Protein level regulation 
Several different tools were used on ExPASy Proteomics to analyze ZNF800 for likely protein modification sites, unique composition, and localization. The composition of human ZNF800 was compared to that of the Mummichog ZNF800, which has a 46% identity to the human ZNF800. Several different programs showed that ZNF800 is likely localized to the nucleus and does not contain any trans-membrane domains. Human ZNF800 is rich in lysine and poor in glycine and tryptophan, while the mummichog ZNF800 is rich in serine. 

Multiple programs showed that ZNF800 is likely to be a nuclear protein. NetPhos  was used to predict the most likely phosphorylation sites (>0.99). These were compared to experimentally shown phosphorylation sites found on NCBI Nucleotide and matching phosphorylation sites were bolded. Experimentally shown sumoylation sites were also included. The likely sites of Phosphorilation, O-Glycosilation, Sumoylation, and O-ß-GlcNAc attachment are detailed below:

Homology / Evolution

Paralogs of ZNF800 
ZNF800 has 5 possible paralogs, however, all of these had a maximum identity of 33%, so it is unlikely they are true paralogs of ZNF800. They may just be similar because they are all zinc finger proteins and contain zinc finger binding domains. When multiple sequence alignments were made, the zinc finger binding domains were the areas with the most conservation.

Orthologs of ZNF800 
ZNF800 has homologs in trichoplax, invertebrates, fish, amphibians, reptiles, birds, and mammals. Based on the found E values of the protein with its orthologs in the aforementioned categories using NCBI Blast, ZNF800 is at least 930 Millions of years old. At first it was hypothesized that ZNF800 has an Ortholog in fungus, dating back to 1150 Millions of years ago, however, a BLAT search of the fungus sequence in the human domain gave no results, which lead to the conclusion that these sequences are not similar enough to prove they are truly related.

Interacting Proteins 
The most common transcription factors with high probability (>0.84) of binding ZNF800 promoter are shown in the figure. These were found using the ElDorado genome database on Genomatrix. 

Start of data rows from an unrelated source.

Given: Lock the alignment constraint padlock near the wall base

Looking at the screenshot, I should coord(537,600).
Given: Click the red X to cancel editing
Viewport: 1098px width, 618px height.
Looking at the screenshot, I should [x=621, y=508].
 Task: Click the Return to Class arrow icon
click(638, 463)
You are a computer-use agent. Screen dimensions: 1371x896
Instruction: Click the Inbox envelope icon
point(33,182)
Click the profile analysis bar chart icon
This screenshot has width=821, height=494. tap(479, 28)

A few potential interacting proteins (depicted in Figure "Proteins Predicted to Interact with ZNF800" on the right) were found using STRING and yscP, plague bacteria, was shown to bind ZNF800 using Y2H data.

Clinical Significance 

While there is no obvious link so far between ZNF800 and specific diseases it may cause, several studies on GEO Profiles have shown a correlation between ZNF800 and disease condition, including a correlation between increased ZNF800 expression and  chronic B-lymphocytic leukemia (ZNF800 GEO Profile 1), as well as a correlation between decreased ZNF800 expression and myotonic dystrophy type 2 (GEO Profile of ZNF800 Figure 2).

The 20 most common SNP's in the protein coding sequence of ZNF800 were analyzed, of these, the most common was still found in only 10% of the population. Of these mutations, none were in the zinc finger binding portions of ZNF800.

Suggested Reading 
Articles discussing ZNF800 are limited. There are 4 existing patents mention ZNF800 in lists of 100s-1000s, which address concepts such as “prostate cancer progression”, “progression risk of glaucoma”, “method for inducing pluripotency in human somatic cells”, and “modifying transcriptional regulatory networks in stem cells”. It is also mentioned in 27 patent applications, several of which have to do with cancer biomarkers.